(Data on locating visible targets)
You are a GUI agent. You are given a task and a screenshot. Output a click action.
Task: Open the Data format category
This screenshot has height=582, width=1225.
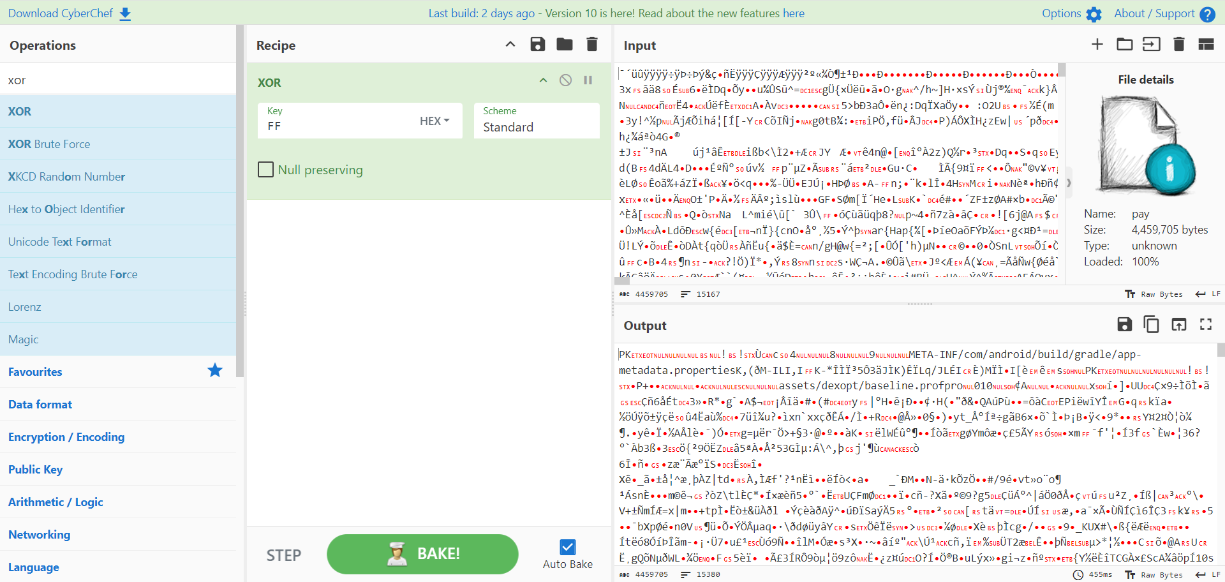tap(40, 405)
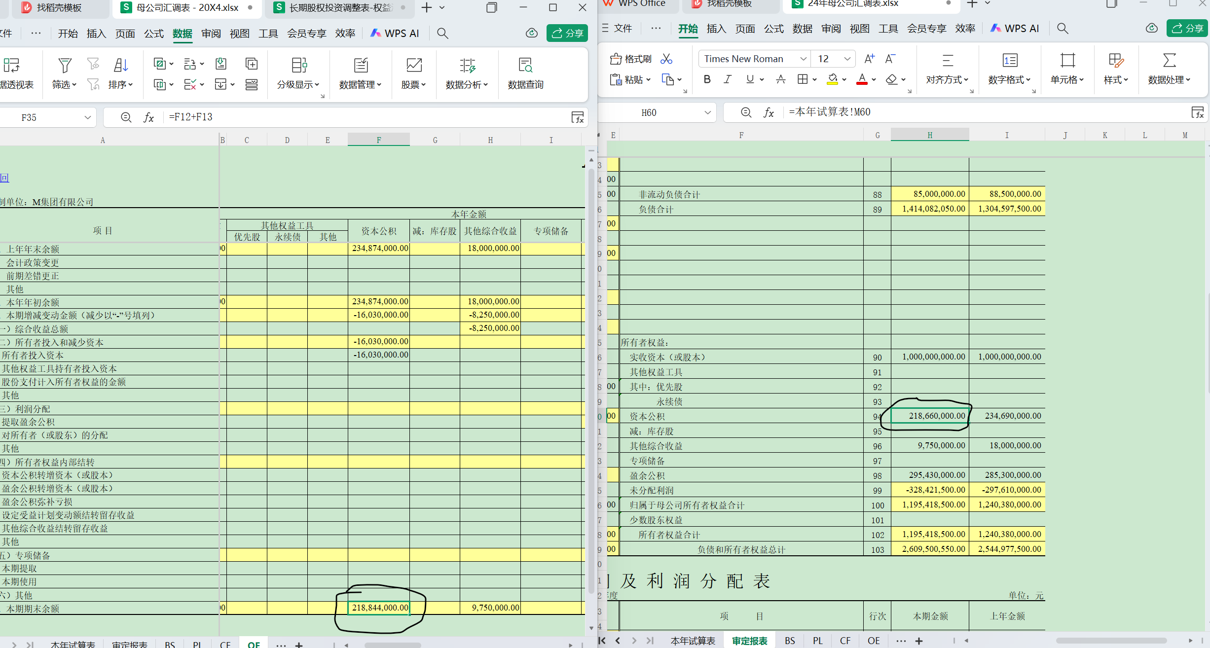The height and width of the screenshot is (648, 1210).
Task: Switch to the 公式 tab in left window
Action: point(153,34)
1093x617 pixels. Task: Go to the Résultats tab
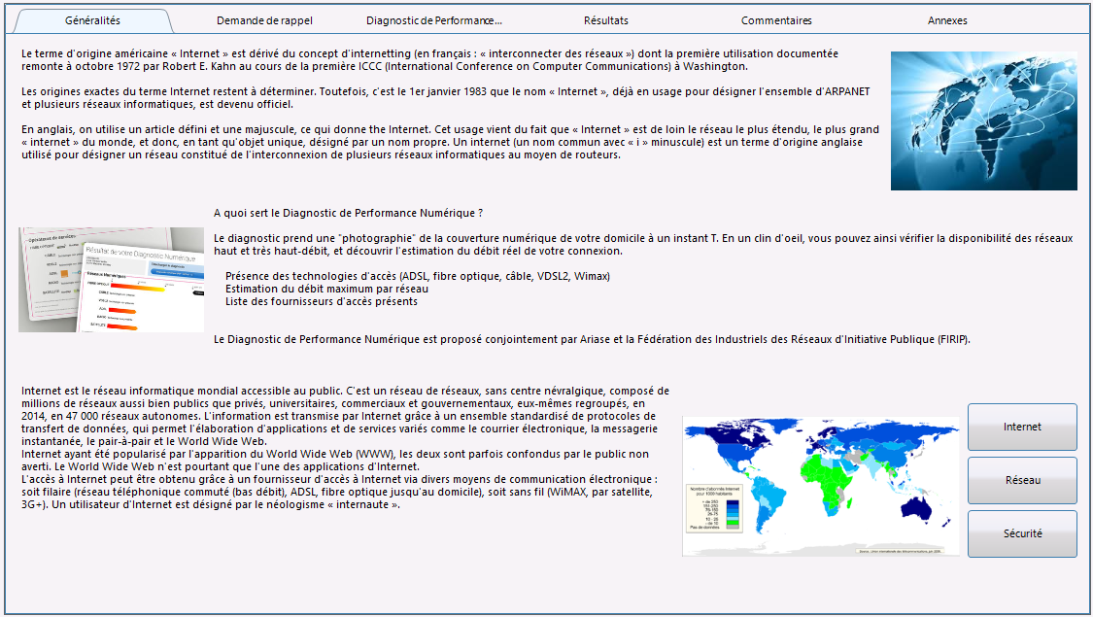tap(605, 21)
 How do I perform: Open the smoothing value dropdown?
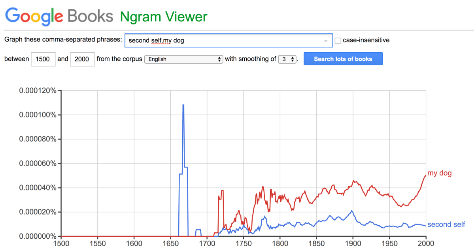287,59
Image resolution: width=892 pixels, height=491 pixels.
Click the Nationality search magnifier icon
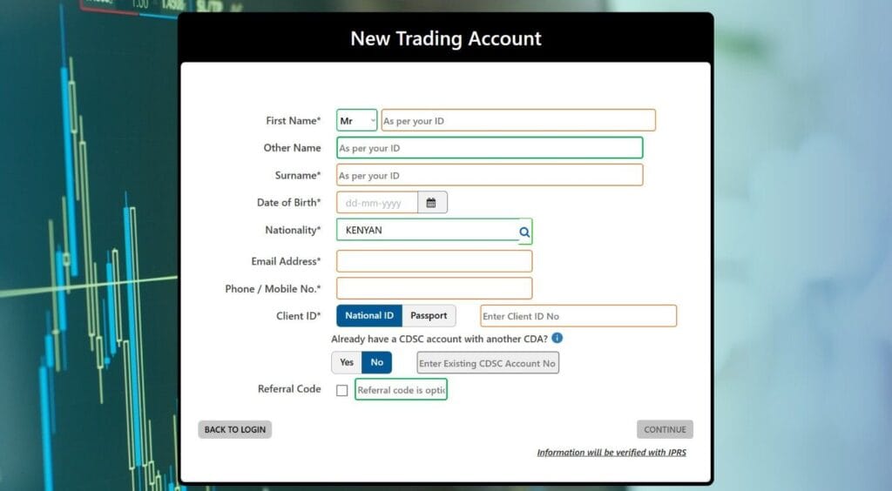(x=524, y=232)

- Your goal: Find every line above that contains the string "pixels", matching case exactly, and copy each of those lines in full.

- Worked solution:
1093x617 pixels. Task: Go to the Résultats tab
Image resolution: width=892 pixels, height=491 pixels.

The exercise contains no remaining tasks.